> **Problem statement**: In the records below, find the line with "登録 (802, 14)"; retype that line and all the following lines through the end, exactly, and add nothing.

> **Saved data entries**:
+===+

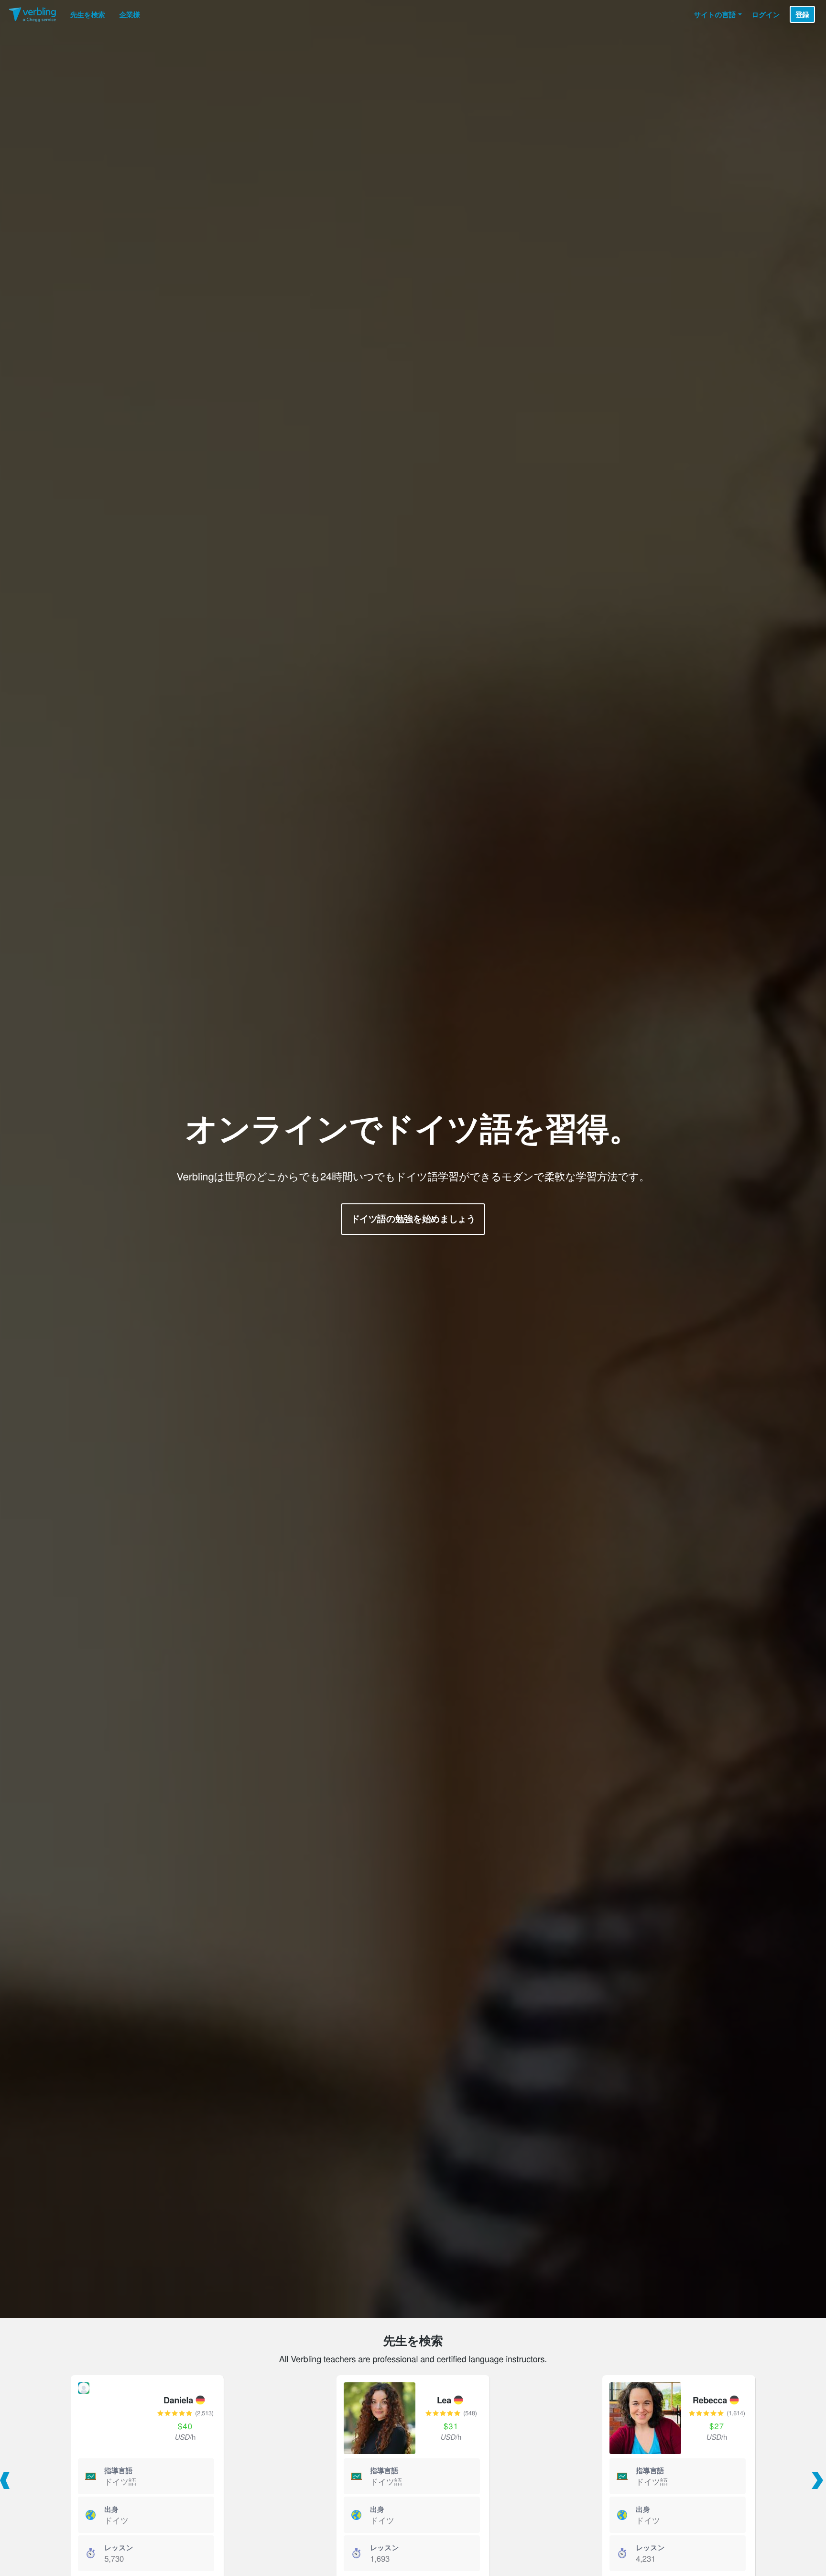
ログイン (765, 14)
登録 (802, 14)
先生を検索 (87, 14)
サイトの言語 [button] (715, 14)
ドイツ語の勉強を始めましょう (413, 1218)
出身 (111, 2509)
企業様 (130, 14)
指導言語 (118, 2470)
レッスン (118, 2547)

+===+

> **Task answer**:
登録 (802, 14)
先生を検索 (87, 14)
サイトの言語 [button] (715, 14)
ドイツ語の勉強を始めましょう (413, 1218)
出身 (111, 2509)
企業様 (130, 14)
指導言語 (118, 2470)
レッスン (118, 2547)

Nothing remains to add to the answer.